Cybersecurity training programs as implemented today by most large companies do little to reduce the risk that employees will fall for phishing scams–the practice of sending malicious emails posing as legitimate to get victims to share personal information, such as their social security numbers.
That's the conclusion of a study evaluating the effectiveness of two different types of cybersecurity training during an eight-month, randomized controlled experiment. The experiment involved 10 different phishing email campaigns developed by the research team and sent to more than 19,500 employees at UC San Diego Health.
The team presented their research at the Blackhat conference Aug. 2 to 7 in Las Vegas. The team originally shared their work at the 46th IEEE Symposium on Security and Privacy in May in San Francisco.
Researchers found that there was no significant relationship between whether users had recently completed an annual, mandated cybersecurity training and the likelihood of falling for phishing emails. The team also examined the efficacy of embedded phishing training – the practice of sharing anti-phishing information after a user engages with a phishing email sent by their organization as a test. For this type of training, researchers found that the difference in failure rates between employees who had completed the training and those who did not was extremely low.
"Taken together, our results suggest that anti-phishing training programs, in their current and commonly deployed forms, are unlikely to offer significant practical value in reducing phishing risks," the researchers write.

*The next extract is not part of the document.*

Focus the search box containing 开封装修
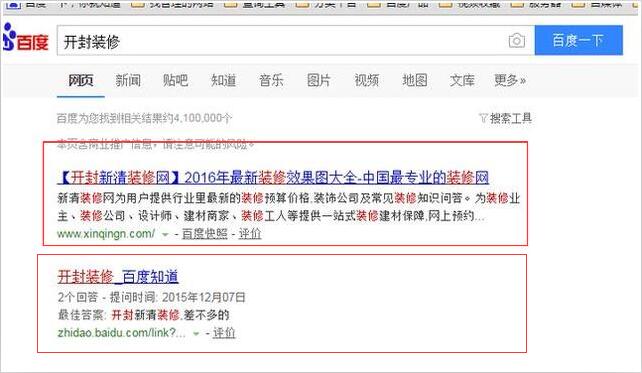642x373 pixels. (x=283, y=41)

Why is it important to combat phishing?
Whether phishing training is effective is an important question. In spite of 20 years of research and development into malicious email filtering techniques, a 2023 IBM study identifies phishing as the single largest source of successful cybersecurity breaches–16% overall, researchers write.
This threat is particularly challenging in the healthcare sector, where targeted data breaches have reached record highs. In 2023 alone, the U.S. Department of Health and Human Services (HHS) reported over 725 large data breach events, covering over 133 million health records, and 460 associated ransomware incidents.
As a result, it has become standard in many sectors to mandate both formal security training annually and to engage in unscheduled phishing exercises, in which employees are sent simulated phishing emails and then provided "embedded" training if they mistakenly click on the email's links.
Researchers were trying to understand which of these types of training are most effective. It turns out, as currently administered, that none of them are.
Why are cybersecurity trainings not effective?
One reason the trainings are not effective is that the majority of people do not engage with the embedded training materials, said Grant Ho, study co-author and a faculty member at the University of Chicago, who did some of this work as a postdoctoral researcher at UC San Diego. Overall, 75% of users engaged with the embedded training materials for a minute or less. One-third immediately closed the embedded training page without engaging with the material at all.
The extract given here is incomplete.